■ **THE TASK**: Write out the part of the passage below on monitoring power generation equipment that falls between "Problems in power" and "planned maintenance schedules.", inclusive, copying it word for word.

NarrativeThe generation of electricity at a competitive price is vital in any developed economy. It is, though, a highly complex process with high upfront costs. When electricity is being produced, whether it be from a wind turbine or a nuclear reactor, it is essential that the installed equipment performs consistently properly.
Failure of the hardware – especially if it is unforeseen – can be disruptive and hugely costly. This is a problem which can only increase in the future as technologies such as offshore wind farms are rolled out into commercial production. Repairing a broken component many miles out to sea is almost certain to be a time consuming, tricky and potentially hazardous business, especially in the adverse weather conditions regularly seen around the UK. If it is also unscheduled, it can be doubly difficult.
Problems in power generation are always going to occur, but it is much better if the equipment can be closely monitored, degradation spotted and failure times predicted. Repair work can then be carried out as part of planned maintenance schedules.
Engineers at Strathclyde University in Glasgow are currently developing world-beating technologies which could have a major impact in this area. Its Institute for Energy and Environment – part of the Electronic and Electrical Engineering Department – is the largest university based research institute for electrical power engineering in Europe. The Institute, which has more than 200 staff and PhD students, is carrying out end-to-end research on technologies which will help to underpin engineering sectors such as renewable energy generation, transmission, distribution and Smart Grids. One of its most exciting and potentially lucrative projects involves the development of sophisticated condition monitoring software which uses highly developed artificial intelligence techniques to assess and predict potential failure.
Professor Stephen McArthur, the Institute’s Co-Director and Deputy Head of the Electronic and Electrical Engineering Department, explains that the project involves both diagnostics – evaluating symptoms to work out what the problem is – and prognostics, which involve calculating how long it will be before that problem becomes destructive. “We are developing artificial intelligence technology which embedded within and sits on top of existing hardware and software to provide decision support to maintenance engineers,” he explains.
This type of analysis is a highly complex process. “Every single piece of equipment provides a different kind of data – a wind turbine, for instance, isn’t the same as a power transformer. “A transformer might provide vibration data, oil quality data and data associated with the breakdown of the insulation. You have to look at multiple sources to see if there is something wrong.” One of most important parts of the development process is to incorporate knowledge about different behaviours and faults. “That means the system will be able to carry out automatic diagnosis,” says McArthur, “but the algorithms we use need to be robust enough to identify and validate the fault.”

■ **SOURCE DATA**:
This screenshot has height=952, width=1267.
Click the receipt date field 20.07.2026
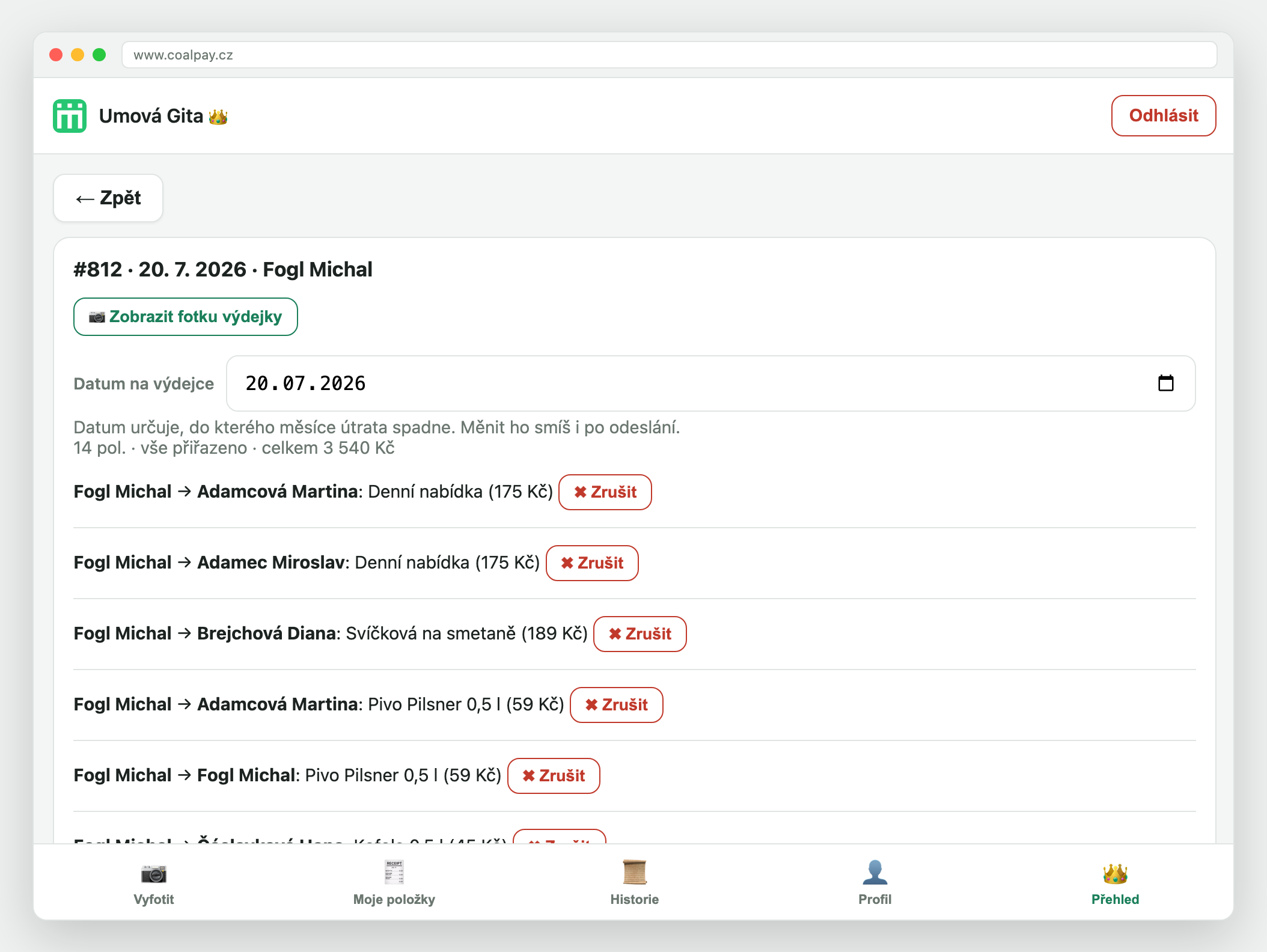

■ **FINISHED TASK**:
Problems in power generation are always going to occur, but it is much better if the equipment can be closely monitored, degradation spotted and failure times predicted. Repair work can then be carried out as part of planned maintenance schedules.